第7章 暁の蛇[善逸]
「うん、いいよぉ。」
彼は確かにそう言った。
私が頭の中でその言葉を反芻したら、頬がニンマリ吊り上がった。
でもだめだめ、藤の家紋の家の娘ですもの。
しなきゃいけないことがある。
「あ、そのまえに。ご飯です。お部屋に、行って待っててください。」
善逸さんはまたにこにこ笑って大きくうなずいた。心から幸せだっていう善逸さんの笑顔が、好きだ。
私はその笑顔に満足して笑顔になって。
「あっ!」
それからはっと、台所に行かなきゃと慌てて駆けた。
準備をまだ、なんにもしてない。
にぼしに大根、それからさつまいも。あと、秋刀魚三本、卯の花、それから梅干し。いま台所にあるのはそれだけ。あともう少しあるけれど、明日の朝ごはん用だ。
なんにしようか。
まずはお味噌汁は欠かせない。
大根も入れなくちゃ。
家には質素なモノしかないけれど、善逸さんはウナギとか好きだから、豪勢(にみえるもの)にしなくちゃ。
そうだ、こうしよう。
まず、さんまを三枚におろして、そこに、梅干しをつぶして作ったたれをつけて。
隠しておいた卵と冷水をまぜて、そこにまたまた大切にとっておいた小麦粉を混ぜて。
衣にさんまをくぐらせて、本当に大切な時のためにとっておいた油で揚げて。
この家でできる最大級のおもてなし。
ついでにお芋さんも揚げちゃおうかな。
そうそう、卯の花も煮なくちゃ。
砂糖と醤油とニンジンさんを煮てから卯の花を鍋の中にいれて、またぐつぐつ煮れば完成。

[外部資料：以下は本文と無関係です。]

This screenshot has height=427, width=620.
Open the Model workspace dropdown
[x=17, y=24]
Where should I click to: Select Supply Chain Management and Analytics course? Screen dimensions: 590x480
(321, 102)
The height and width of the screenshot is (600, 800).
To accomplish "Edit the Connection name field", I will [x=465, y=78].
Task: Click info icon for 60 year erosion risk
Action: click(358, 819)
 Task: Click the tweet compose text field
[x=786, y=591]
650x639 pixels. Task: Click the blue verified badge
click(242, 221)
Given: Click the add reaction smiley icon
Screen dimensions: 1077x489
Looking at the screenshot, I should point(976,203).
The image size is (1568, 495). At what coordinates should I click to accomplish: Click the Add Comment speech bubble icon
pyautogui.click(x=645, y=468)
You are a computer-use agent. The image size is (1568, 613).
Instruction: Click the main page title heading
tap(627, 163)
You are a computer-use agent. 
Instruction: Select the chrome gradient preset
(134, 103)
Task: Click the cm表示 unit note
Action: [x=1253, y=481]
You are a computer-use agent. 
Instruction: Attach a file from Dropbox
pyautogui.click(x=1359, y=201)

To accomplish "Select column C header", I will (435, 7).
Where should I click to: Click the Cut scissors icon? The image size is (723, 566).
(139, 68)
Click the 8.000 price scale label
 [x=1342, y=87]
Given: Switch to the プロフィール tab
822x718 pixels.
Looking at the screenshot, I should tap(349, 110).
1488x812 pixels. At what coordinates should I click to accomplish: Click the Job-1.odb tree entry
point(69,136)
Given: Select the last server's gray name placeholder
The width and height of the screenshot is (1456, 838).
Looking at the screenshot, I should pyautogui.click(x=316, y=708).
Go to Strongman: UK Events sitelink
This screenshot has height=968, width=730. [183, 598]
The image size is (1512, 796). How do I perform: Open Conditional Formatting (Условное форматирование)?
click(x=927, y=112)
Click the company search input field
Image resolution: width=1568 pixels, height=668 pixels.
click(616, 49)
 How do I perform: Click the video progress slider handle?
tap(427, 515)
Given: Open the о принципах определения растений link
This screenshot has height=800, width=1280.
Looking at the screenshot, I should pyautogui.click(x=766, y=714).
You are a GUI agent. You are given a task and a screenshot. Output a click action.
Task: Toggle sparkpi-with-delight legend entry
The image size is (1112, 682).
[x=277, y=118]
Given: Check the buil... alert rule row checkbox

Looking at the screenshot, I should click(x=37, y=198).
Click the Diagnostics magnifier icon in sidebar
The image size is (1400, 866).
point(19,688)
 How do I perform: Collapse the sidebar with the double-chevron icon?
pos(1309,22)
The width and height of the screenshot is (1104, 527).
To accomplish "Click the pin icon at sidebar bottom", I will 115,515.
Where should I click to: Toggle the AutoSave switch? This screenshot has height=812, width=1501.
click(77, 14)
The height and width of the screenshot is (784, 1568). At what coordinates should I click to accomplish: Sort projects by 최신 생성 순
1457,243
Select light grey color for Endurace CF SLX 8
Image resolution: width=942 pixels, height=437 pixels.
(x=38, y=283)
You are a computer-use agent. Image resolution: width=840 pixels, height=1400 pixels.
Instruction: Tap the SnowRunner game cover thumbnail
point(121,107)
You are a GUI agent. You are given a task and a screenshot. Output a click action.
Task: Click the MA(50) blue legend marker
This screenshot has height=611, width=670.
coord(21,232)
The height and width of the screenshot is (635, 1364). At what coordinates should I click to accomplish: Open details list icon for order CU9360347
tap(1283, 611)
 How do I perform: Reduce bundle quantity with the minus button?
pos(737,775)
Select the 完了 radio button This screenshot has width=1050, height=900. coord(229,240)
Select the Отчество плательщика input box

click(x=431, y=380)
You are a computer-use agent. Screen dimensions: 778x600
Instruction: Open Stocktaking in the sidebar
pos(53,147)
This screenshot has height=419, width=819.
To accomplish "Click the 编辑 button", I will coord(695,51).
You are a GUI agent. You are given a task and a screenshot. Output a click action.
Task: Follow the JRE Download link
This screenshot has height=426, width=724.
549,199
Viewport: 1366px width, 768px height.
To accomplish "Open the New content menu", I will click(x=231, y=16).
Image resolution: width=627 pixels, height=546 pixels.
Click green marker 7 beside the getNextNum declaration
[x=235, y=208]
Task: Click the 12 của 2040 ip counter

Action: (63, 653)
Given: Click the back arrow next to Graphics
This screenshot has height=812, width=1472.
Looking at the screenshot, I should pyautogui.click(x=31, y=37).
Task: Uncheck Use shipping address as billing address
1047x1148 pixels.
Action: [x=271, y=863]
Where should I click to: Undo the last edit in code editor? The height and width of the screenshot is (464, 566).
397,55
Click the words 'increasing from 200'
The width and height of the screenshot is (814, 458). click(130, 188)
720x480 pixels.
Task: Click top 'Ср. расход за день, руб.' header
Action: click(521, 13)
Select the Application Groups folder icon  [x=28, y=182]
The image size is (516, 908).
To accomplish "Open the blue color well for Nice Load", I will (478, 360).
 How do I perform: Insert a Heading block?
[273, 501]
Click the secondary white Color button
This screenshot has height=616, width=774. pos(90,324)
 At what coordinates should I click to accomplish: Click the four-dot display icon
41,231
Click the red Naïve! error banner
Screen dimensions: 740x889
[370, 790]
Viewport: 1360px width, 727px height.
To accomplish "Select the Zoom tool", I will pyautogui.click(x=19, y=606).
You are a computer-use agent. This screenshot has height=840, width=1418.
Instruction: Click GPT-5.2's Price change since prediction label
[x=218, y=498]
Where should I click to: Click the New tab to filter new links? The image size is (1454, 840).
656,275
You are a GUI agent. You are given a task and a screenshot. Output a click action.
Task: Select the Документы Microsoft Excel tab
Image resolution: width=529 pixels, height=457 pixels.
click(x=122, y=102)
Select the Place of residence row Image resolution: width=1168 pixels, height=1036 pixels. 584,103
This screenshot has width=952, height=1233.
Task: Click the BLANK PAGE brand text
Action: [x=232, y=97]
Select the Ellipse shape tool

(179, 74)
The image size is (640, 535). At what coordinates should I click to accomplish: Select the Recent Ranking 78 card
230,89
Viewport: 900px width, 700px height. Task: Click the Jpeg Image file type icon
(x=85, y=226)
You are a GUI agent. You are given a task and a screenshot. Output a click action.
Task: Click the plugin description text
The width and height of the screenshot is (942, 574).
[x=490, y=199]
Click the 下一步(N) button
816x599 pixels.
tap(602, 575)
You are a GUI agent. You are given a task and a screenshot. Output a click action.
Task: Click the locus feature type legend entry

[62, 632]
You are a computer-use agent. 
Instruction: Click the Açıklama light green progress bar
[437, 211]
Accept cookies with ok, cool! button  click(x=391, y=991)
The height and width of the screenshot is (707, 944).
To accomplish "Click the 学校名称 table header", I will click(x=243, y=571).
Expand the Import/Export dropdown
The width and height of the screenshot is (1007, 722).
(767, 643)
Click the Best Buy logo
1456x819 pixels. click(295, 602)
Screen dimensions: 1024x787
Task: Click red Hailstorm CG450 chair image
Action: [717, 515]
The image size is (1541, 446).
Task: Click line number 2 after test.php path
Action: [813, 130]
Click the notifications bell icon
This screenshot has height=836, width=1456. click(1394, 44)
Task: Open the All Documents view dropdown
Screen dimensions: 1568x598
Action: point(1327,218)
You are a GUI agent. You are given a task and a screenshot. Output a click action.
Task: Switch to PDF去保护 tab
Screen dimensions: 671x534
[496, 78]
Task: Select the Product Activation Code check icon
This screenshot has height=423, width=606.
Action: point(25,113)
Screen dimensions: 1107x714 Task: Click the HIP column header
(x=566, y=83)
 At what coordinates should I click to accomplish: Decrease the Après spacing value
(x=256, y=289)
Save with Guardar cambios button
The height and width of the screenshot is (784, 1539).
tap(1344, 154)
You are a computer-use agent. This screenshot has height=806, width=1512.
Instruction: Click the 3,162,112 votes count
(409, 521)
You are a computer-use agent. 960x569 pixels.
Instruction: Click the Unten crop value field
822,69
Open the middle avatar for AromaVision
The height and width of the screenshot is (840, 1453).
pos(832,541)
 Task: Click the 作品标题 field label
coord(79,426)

こうやってえっちらおっちら作ったおかずは、本当に豪勢なものになった。
ご飯もなかなかうまい具合に炊けて、善逸さんに美味しいご飯を用意できたって、顔が少し緩んで、
それから、少し、寂しくなった。
もしこれが、最後のご飯になったら。
手が一瞬、止まった。
だめだ、なに縁起でもないこと考えてるんだ。だめ、考えちゃ、考えるな、こんなこと。
こんなことではいけないと自分のほっぺたをくっと抓って、自分を叱っておいた。